Caching model downloads from TF Hub

Summary

The tensorflow_hub library caches models on the filesystem when they have been downloaded from tfhub.dev (or other hosting sites) and decompressed. The download location defaults to a local temporary directory but can be customized by setting the environment variable TFHUB_CACHE_DIR (recommended) or passing the command-line flag --tfhub_cache_dir. When using a persistent location, be aware that there is no automatic cleanup.

The calls to tensorflow_hub functions in the actual Python code can and should continue to use the canonical tfhub.dev URLs of models, which are portable across systems and navigable for documentation.

Specific execution environments

If and how the default TFHUB_CACHE_DIR needs changing depends on the execution environment.

Running locally on a workstation

For users running TensorFlow programs on their workstation, it should just work in most cases to keep using the default location /tmp/tfhub_modules, or whatever it is that Python returns for os.path.join(tempfile.gettempdir(), "tfhub_modules").

Users who prefer persistent caching across system reboots can instead set TFHUB_CACHE_DIR to a location in their home directory. For example, a user of the bash shell on a Linux system can add a line like the following to ~/.bashrc

export TFHUB_CACHE_DIR=$HOME/.cache/tfhub_modules

...restart the shell, and then this location will be used.
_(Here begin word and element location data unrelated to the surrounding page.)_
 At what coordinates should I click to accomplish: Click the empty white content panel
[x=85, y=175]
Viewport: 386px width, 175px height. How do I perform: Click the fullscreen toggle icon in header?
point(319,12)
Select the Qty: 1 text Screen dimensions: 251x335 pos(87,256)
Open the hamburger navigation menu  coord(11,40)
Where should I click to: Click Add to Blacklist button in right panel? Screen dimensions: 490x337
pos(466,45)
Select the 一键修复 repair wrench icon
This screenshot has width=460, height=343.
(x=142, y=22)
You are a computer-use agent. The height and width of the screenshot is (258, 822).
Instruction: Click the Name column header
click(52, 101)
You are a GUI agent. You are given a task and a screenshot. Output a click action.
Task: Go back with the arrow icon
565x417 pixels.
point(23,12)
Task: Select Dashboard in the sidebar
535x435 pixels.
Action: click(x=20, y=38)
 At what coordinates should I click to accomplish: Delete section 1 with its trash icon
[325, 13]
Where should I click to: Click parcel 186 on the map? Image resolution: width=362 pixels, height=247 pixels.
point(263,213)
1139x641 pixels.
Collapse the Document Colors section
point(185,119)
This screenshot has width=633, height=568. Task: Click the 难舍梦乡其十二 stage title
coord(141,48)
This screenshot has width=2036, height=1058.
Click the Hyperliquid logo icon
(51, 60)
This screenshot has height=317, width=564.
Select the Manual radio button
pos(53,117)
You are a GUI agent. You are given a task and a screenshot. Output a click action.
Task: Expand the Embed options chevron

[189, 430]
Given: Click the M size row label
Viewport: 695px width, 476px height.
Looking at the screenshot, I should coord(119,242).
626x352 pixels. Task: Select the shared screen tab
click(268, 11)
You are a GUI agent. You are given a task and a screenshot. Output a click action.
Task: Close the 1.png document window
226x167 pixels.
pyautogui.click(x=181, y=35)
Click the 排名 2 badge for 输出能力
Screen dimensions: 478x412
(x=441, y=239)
Running on TPU in Colab notebooks

For running TensorFlow on CPU and GPU from within a Colab notebook, using the default local cache location should just work.

Running on TPU delegates to another machine that does not have access to the default local cache location. Users with their own Google Cloud Storage (GCS) bucket can work around this by setting a directory in that bucket as the cache location with code like

import os
os.environ["TFHUB_CACHE_DIR"] = "gs://my-bucket/tfhub-modules-cache"

...before calling the tensorflow_hub library.